Emerging & Future Threats Identification & Management
The ever changing nature of threats, whether natural, through climate change, or man-made through terrorism activities, means the need to continually review and update policies, practices and technologies to meet these growing demands. But what are those emerging threats and how can we identify, monitor and manage their levels of potential damage?

The PPP Role in CIP
With many critical infrastructures in the hands of private organisations, how does the responsibility of security and resilience lie between government, with public accountability to keep them safe, secure and operational 24/7, and the private operator, with additional responsibilities towards shareholders? How can improving the communication between the public sector and private sector enhance protection and can incentives be employed to better engage private owners into PPP?

Transport, Energy & Telecomms Infrastructure Security
Transport, power and telecommunications are the crucial economic lifeblood of any modern industrial economy. The fragility of Asia’s exposed transport network across a large region provides unique challenges, including freight and passenger travel through our ports, harbours and airports. Communications infrastructure becomes key during any threat scenario to which many fail when severely damaged, limiting coordinated efforts and potentially causing damage to the economy far in excess of any physical damage they may incur. The problem for the authorities, operators and agencies is to ensure the right balance of security, safety and resilience in facilities that are widely dispersed and subject to diverse ranges of threats.

Technologies to Detect and Protect
What are some of the latest and future technologies, from ground surveillance to space based technology, to predict or detect potential threats to CNI, whether natural or terrorist related.


Cybersecurity Threats and Trends
The digital age has opened up immense new opportunities for criminal activity, providing numerous communications channels and instant access to critical information and data. But what are the latest threats in the cybersecurity space and what are the future trends likely to be in attacks on our critical information infrastructure.

Convergence in Cyber Security and CIIP
All parts of infrastructure are interconnected which, despite being convenient and efficient, can leave the complete system extremely vulnerable to attack. Convergence of cyber security, incidence response and crisis management can enhance the integrity of the infrastructure and help exceed minimum security requirements.

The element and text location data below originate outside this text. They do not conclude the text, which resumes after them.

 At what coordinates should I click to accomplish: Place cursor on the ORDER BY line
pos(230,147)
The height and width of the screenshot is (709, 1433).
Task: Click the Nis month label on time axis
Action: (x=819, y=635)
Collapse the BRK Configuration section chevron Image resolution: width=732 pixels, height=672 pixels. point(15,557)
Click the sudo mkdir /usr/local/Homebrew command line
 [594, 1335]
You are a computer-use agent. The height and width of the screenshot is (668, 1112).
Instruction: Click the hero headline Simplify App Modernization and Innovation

Cyber Analysis, Monitoring and Defence
The ability to monitor the cyber threats to CNI can greatly assist the operators and agencies better prepare their defences against cyber attacks on systems and information/data. What is the latest strategic perspective on cyber monitoring and cyber defences for enhancing CIIP?

IT/OT Integration
With increasing use of SCADA systems and the modernisation of smart grid and other industry systems utilising IT, how can the Operation Technology (OT) domain remain totally secure with greater access from internet insecurity?